### PROBLEM REQUIREMENTS
In the data below, restate exactly the lines from the one with "Open the TLS Cipher None dropdown" to the final line, both included, but not the pictures.
========
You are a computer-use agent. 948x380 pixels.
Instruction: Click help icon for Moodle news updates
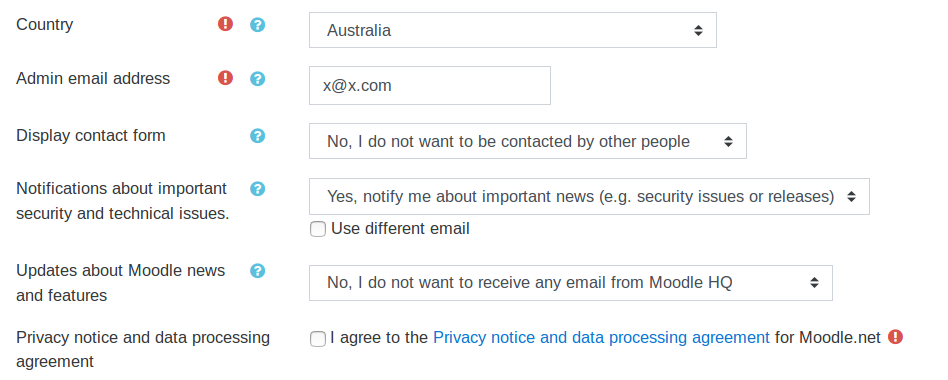point(258,270)
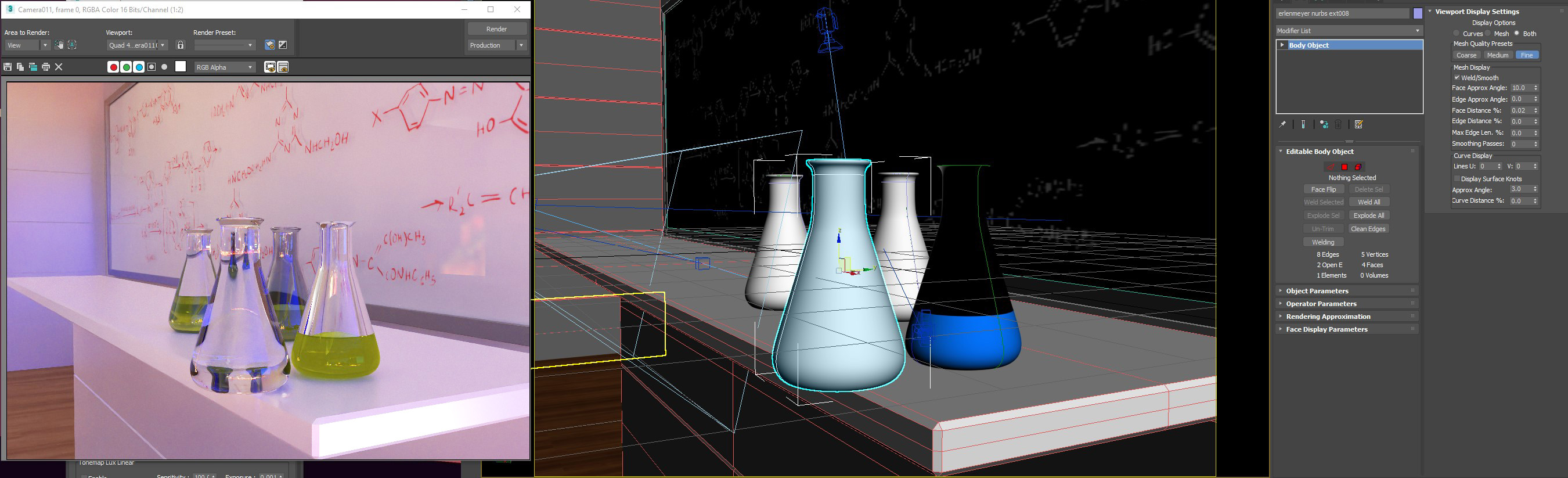The width and height of the screenshot is (1568, 478).
Task: Expand the Rendering Approximation rollout
Action: [x=1328, y=317]
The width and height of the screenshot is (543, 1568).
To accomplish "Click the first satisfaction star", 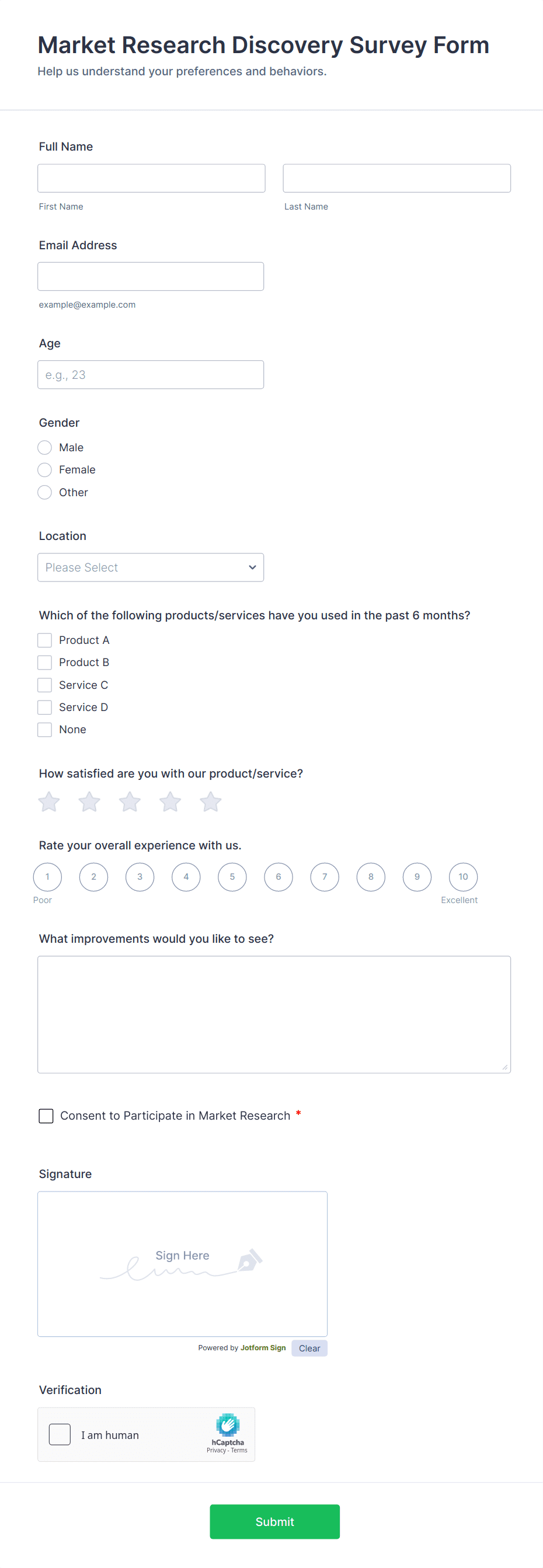I will click(48, 802).
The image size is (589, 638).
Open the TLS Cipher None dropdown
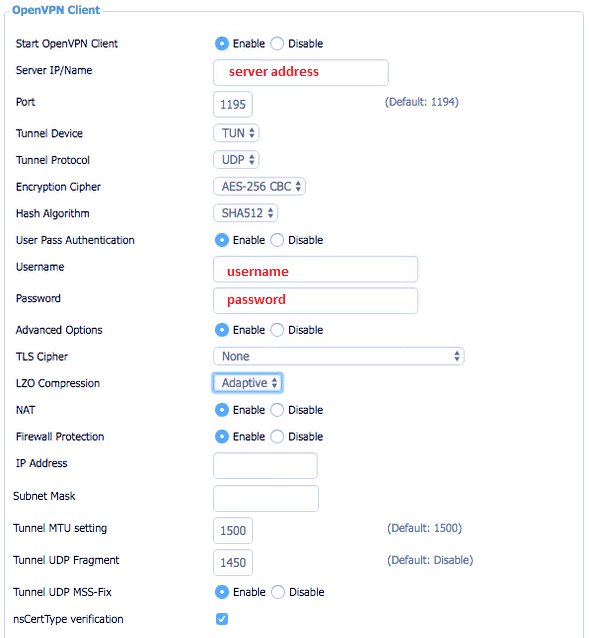pyautogui.click(x=338, y=356)
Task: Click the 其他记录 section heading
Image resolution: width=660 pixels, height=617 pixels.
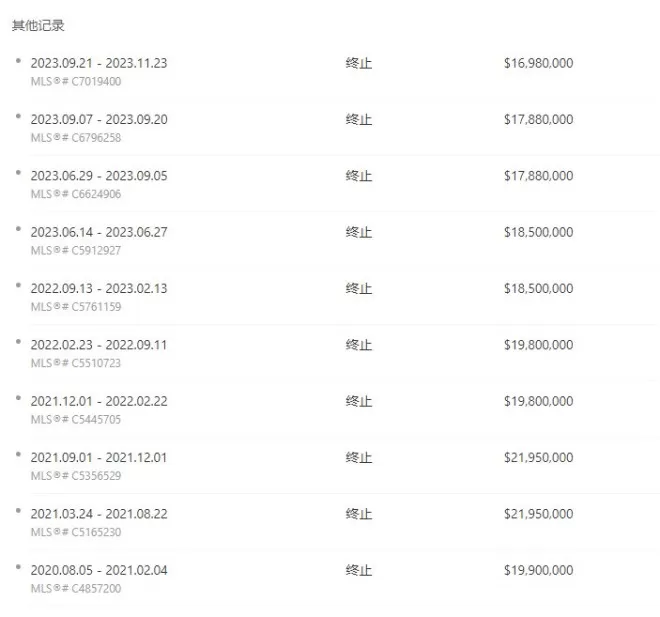Action: tap(38, 26)
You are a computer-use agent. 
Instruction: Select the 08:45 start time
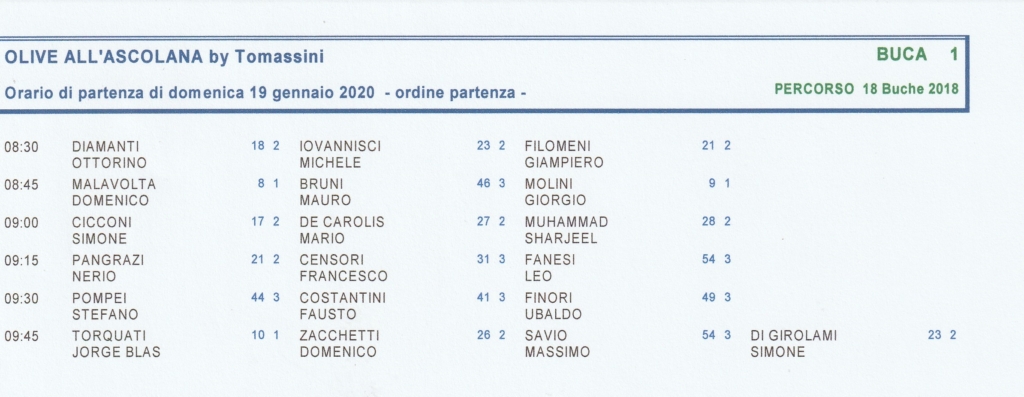tap(22, 185)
========
### RESPONSE AREA
Open the TLS Cipher None dropdown
pyautogui.click(x=338, y=356)
Task: Click the 其他记录 section heading
Image resolution: width=660 pixels, height=617 pixels.
Action: tap(38, 26)
You are a computer-use agent. 
Instruction: Select the 08:45 start time
tap(22, 185)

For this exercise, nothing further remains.